▶ [TASK INSTRUCTIONS]: Taking the line with "The image size is (580, 774)." as the first and the last line of the entries as the final one, copy that span exactly.

===== PROVIDED RECORDS =====

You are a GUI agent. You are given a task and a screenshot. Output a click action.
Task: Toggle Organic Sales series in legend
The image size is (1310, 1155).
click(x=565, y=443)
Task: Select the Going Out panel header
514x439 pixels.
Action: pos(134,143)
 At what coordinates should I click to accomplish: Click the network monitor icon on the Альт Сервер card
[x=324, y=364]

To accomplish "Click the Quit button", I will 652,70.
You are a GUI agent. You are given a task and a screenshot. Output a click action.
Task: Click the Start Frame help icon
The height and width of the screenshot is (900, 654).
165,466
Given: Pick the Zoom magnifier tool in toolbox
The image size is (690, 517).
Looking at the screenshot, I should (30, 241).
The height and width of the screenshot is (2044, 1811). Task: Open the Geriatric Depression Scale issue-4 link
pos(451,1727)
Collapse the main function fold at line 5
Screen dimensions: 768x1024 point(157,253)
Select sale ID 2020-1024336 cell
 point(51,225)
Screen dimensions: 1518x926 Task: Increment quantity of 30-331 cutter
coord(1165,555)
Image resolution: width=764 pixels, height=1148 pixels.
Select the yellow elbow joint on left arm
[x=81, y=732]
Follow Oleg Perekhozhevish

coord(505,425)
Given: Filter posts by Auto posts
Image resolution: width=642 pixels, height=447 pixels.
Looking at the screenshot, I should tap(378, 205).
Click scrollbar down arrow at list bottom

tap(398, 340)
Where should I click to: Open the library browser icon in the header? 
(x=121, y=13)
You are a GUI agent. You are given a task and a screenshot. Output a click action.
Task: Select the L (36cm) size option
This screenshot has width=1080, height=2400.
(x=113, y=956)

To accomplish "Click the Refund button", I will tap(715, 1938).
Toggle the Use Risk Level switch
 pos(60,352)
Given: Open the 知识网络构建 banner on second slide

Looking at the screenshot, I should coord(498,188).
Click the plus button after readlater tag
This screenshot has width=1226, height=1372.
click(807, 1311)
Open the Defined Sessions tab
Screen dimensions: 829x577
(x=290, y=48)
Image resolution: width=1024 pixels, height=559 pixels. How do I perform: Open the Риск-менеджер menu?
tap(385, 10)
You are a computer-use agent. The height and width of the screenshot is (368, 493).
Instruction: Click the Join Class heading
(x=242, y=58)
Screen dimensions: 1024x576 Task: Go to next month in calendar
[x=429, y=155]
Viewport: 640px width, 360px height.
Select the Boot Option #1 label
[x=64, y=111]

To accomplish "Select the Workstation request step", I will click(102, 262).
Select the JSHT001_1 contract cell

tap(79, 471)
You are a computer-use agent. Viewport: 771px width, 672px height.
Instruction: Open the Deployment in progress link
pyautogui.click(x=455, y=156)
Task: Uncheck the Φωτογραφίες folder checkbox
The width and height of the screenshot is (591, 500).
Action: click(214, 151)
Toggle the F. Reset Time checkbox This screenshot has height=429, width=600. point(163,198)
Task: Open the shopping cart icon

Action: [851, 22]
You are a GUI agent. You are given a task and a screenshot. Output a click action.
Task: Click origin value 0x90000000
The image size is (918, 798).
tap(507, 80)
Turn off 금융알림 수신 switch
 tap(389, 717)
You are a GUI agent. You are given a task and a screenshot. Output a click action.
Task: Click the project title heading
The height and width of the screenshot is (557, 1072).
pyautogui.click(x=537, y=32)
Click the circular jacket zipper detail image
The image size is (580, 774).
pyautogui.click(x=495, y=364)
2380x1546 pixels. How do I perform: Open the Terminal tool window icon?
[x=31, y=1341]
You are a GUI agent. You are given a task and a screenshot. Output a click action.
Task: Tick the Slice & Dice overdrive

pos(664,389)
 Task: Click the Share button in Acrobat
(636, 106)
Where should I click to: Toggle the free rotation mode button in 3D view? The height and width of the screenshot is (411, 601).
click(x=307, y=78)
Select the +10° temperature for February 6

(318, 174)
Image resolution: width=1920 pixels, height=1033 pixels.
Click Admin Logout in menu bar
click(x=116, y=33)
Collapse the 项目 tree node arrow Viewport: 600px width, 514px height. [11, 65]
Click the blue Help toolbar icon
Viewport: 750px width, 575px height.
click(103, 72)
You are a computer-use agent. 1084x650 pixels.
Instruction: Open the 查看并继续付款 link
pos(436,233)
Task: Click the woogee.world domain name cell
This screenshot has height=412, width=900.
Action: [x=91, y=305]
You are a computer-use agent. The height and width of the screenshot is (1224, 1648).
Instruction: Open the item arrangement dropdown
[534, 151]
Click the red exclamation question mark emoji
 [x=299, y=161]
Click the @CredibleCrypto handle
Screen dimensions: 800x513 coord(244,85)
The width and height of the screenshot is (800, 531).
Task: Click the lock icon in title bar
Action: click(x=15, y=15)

=====

▶ [OUTPUT OF THE EXERCISE]:
The image size is (580, 774).
pyautogui.click(x=495, y=364)
2380x1546 pixels. How do I perform: Open the Terminal tool window icon?
[x=31, y=1341]
You are a GUI agent. You are given a task and a screenshot. Output a click action.
Task: Tick the Slice & Dice overdrive

pos(664,389)
 Task: Click the Share button in Acrobat
(636, 106)
Where should I click to: Toggle the free rotation mode button in 3D view? The height and width of the screenshot is (411, 601).
click(x=307, y=78)
Select the +10° temperature for February 6

(318, 174)
Image resolution: width=1920 pixels, height=1033 pixels.
Click Admin Logout in menu bar
click(x=116, y=33)
Collapse the 项目 tree node arrow Viewport: 600px width, 514px height. [11, 65]
Click the blue Help toolbar icon
Viewport: 750px width, 575px height.
click(103, 72)
You are a computer-use agent. 1084x650 pixels.
Instruction: Open the 查看并继续付款 link
pos(436,233)
Task: Click the woogee.world domain name cell
This screenshot has height=412, width=900.
Action: [x=91, y=305]
You are a computer-use agent. The height and width of the screenshot is (1224, 1648).
Instruction: Open the item arrangement dropdown
[534, 151]
Click the red exclamation question mark emoji
 [x=299, y=161]
Click the @CredibleCrypto handle
Screen dimensions: 800x513 coord(244,85)
The width and height of the screenshot is (800, 531).
Task: Click the lock icon in title bar
Action: click(x=15, y=15)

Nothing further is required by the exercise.